Wright's says that it is "deep structural reflection"--whatever that is--on God's work in creation and God's entering into "covenant" with his people that informs the church's insistence on "man-plus-woman marriage."
He appears to be referring to Genesis 1-2 in which God said to the people, "Be fruitful and multiply" (1:28), and "therefore a man leaves his father and his mother and clings to his wife, and they become one flesh" (2:38). As God created the universe in the first place, human beings are to participate in God's creative work by generating offspring.

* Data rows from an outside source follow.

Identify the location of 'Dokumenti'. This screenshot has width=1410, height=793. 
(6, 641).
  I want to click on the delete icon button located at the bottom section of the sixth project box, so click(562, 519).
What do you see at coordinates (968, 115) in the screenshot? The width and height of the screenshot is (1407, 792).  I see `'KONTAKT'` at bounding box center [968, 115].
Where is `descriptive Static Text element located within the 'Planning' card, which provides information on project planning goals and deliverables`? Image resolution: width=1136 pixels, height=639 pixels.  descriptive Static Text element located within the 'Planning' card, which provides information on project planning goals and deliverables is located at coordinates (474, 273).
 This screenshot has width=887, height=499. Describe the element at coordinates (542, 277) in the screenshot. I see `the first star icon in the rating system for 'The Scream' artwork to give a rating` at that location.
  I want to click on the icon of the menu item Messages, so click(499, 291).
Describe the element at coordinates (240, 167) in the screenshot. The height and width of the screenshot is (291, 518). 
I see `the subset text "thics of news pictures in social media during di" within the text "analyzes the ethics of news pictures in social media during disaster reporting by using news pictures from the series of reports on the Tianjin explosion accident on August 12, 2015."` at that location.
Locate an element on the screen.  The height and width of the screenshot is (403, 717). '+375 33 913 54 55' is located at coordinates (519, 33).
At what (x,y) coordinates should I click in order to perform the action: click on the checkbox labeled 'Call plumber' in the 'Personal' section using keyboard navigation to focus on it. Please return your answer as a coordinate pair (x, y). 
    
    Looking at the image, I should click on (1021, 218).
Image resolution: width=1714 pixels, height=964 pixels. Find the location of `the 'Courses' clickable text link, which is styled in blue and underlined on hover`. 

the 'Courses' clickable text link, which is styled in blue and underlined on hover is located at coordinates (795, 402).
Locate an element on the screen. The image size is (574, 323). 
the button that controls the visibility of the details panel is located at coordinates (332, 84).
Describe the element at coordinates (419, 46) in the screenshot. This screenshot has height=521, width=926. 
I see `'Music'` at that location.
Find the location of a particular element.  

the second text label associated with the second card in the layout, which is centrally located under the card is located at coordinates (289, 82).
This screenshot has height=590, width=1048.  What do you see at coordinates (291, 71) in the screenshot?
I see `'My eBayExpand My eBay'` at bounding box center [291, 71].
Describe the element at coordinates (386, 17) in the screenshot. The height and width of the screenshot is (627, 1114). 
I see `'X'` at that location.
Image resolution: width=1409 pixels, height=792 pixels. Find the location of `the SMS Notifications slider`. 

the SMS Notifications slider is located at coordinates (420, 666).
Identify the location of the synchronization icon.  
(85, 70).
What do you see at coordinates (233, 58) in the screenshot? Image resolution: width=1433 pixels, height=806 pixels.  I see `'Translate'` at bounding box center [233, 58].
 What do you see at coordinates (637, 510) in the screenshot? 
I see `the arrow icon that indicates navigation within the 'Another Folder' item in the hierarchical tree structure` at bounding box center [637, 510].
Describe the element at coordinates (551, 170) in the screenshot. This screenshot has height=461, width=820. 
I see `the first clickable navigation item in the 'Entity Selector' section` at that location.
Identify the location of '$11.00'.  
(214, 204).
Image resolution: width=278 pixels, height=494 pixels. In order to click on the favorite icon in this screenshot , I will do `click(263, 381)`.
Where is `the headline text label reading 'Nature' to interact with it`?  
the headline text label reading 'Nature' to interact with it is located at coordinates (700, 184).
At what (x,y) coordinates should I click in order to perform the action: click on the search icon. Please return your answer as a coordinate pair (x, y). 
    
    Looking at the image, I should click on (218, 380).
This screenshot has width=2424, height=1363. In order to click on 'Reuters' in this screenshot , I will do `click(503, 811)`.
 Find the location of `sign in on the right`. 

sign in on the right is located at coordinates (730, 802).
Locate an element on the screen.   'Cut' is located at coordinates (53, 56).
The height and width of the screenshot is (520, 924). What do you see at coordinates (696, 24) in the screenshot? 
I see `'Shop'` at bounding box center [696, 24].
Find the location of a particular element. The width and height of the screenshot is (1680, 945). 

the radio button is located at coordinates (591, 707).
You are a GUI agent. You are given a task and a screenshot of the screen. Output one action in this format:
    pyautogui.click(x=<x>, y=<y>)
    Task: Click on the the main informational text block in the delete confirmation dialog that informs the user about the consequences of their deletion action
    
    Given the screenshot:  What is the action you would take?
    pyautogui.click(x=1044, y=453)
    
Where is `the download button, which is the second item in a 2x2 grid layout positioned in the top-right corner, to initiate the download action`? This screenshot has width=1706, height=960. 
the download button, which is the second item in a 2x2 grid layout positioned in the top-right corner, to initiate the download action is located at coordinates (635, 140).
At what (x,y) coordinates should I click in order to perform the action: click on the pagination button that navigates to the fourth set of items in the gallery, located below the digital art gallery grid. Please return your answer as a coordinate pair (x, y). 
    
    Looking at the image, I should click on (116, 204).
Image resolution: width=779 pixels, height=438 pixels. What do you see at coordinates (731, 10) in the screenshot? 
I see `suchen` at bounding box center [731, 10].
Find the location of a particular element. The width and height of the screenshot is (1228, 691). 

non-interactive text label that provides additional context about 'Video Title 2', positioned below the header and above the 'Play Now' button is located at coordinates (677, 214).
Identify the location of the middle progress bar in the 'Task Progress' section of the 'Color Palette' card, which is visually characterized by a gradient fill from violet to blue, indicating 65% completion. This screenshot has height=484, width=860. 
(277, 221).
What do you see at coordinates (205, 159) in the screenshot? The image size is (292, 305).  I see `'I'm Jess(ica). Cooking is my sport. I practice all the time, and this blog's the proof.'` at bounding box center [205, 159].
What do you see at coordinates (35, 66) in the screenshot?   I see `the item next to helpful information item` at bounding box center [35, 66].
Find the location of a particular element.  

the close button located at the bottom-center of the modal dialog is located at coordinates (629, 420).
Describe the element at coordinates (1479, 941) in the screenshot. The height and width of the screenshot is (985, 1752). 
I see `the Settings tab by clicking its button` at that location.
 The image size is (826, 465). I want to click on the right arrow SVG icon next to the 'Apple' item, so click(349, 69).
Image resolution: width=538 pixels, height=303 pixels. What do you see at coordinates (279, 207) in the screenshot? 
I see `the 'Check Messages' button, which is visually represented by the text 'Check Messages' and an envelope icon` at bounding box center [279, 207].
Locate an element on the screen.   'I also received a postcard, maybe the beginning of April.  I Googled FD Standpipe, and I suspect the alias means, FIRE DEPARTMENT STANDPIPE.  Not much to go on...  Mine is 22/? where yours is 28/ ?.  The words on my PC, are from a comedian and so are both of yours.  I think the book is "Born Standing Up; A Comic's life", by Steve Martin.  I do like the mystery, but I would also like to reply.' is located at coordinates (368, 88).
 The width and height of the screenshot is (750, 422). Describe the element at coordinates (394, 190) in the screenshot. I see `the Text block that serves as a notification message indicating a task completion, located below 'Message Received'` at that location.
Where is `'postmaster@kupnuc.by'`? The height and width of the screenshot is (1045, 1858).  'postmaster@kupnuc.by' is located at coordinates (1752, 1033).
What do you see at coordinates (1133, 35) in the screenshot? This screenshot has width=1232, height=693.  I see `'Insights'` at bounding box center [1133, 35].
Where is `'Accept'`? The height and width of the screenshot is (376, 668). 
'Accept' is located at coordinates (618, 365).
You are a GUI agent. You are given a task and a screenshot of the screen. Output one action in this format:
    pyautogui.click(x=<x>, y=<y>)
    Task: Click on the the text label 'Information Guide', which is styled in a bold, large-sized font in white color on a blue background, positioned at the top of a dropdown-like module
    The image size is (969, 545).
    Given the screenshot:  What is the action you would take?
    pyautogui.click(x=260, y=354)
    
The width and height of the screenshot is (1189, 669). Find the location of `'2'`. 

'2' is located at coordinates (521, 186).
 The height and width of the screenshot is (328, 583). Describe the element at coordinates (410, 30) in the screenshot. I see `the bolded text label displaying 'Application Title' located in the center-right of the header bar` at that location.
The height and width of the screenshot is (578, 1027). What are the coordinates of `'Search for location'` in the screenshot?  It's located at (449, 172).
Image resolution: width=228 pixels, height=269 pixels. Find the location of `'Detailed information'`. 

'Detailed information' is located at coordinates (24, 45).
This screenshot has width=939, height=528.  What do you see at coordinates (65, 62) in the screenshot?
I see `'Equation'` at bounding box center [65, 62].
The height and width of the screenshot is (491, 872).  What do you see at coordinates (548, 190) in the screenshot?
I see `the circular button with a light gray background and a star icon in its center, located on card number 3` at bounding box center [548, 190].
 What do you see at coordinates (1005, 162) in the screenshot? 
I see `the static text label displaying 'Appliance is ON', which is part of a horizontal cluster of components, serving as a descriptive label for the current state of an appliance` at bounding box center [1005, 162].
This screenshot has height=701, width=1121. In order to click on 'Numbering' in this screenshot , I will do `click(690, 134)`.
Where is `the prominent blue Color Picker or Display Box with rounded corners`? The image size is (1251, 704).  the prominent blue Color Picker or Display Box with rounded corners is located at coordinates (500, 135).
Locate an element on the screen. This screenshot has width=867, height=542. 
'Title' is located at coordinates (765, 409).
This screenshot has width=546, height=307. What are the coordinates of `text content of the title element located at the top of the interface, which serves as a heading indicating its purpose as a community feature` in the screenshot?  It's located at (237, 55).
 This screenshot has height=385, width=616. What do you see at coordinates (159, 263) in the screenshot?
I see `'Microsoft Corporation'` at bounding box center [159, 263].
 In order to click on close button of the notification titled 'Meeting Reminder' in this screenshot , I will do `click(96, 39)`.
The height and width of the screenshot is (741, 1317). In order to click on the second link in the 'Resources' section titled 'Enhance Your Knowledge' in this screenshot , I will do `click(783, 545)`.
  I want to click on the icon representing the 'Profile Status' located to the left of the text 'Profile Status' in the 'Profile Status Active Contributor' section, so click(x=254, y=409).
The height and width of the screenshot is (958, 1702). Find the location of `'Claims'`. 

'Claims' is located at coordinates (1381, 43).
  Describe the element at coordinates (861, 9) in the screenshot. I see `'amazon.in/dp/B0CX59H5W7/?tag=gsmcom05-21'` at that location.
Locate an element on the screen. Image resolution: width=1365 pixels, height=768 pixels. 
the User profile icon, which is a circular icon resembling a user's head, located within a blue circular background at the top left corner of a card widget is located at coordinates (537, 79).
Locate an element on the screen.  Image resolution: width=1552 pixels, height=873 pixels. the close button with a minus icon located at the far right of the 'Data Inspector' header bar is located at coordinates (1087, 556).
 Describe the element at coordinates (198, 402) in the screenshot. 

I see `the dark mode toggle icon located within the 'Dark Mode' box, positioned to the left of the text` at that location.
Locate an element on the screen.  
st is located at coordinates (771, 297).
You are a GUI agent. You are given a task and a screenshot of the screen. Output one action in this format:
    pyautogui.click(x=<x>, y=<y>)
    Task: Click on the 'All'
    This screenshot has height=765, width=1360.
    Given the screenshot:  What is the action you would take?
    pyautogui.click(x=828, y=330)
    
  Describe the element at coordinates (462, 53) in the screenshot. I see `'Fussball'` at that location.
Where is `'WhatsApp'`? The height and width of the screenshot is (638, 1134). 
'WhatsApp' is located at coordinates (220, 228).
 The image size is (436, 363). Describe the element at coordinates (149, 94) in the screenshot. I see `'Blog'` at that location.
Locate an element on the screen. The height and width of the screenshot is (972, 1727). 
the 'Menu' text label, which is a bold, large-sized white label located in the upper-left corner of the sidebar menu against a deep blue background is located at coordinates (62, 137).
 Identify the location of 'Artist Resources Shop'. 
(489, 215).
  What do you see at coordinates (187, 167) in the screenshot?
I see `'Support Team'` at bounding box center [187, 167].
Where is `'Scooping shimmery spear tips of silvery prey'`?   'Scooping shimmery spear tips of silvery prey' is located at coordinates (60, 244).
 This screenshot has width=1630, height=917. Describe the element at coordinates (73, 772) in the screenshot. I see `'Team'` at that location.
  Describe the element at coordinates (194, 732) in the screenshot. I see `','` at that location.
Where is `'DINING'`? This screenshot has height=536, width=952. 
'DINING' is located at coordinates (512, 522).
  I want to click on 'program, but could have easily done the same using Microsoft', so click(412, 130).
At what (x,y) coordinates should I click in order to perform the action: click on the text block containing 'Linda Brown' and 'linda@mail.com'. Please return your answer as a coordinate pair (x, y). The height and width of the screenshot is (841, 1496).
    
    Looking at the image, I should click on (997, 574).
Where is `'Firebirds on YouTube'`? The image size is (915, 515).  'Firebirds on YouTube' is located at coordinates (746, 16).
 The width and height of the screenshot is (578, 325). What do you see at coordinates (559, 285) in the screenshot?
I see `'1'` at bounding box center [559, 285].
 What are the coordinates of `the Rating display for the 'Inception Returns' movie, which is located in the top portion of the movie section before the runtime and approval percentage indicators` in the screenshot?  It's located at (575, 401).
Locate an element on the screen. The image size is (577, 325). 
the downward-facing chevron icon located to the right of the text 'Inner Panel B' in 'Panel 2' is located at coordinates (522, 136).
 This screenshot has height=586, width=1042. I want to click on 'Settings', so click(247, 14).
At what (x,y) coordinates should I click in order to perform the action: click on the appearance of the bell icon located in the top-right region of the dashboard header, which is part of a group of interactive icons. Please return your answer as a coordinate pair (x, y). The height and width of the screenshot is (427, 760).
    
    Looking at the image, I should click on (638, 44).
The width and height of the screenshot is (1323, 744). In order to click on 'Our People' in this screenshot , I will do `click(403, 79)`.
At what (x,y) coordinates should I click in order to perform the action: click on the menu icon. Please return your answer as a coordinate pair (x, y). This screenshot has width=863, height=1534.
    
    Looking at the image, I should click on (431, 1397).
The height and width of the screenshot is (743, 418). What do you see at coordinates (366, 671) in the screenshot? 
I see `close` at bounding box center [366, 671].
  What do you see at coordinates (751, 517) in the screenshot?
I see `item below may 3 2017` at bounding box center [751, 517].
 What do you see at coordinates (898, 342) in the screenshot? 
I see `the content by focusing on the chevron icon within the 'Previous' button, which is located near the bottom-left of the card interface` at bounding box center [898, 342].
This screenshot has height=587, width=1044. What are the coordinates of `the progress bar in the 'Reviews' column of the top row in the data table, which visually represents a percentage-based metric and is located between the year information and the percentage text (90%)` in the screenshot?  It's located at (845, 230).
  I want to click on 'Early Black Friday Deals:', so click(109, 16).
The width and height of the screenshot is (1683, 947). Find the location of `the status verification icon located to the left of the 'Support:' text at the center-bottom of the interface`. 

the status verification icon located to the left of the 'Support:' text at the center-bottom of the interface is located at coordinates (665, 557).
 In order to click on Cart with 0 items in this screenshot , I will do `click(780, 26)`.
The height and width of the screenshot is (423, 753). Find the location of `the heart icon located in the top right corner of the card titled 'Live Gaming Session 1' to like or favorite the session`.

Well and good. "Be fruitful and multiply" is the one command from God we've done fairly well at observing. Note that the texts themselves do not use the word "marriage," and the plain sense of the texts would be to assert God's blessing on sexuality and procreation. For God to bless heterosexual procreation is not, ipso facto, a condemnation of homosexuality.
Moreover, isn't it rather cheeky for a Bishop of the Anglican Church to get the vapors over gay bishops. The Anglican Church has historically had tons of gay priests and several gay bishops. This was all right, however, as long as they agreed to be dishonest about their sexual identity and practice. To their credit, they no longer wish to be dishonest, although some in the Anglican communion prefer to go on being hypocritical.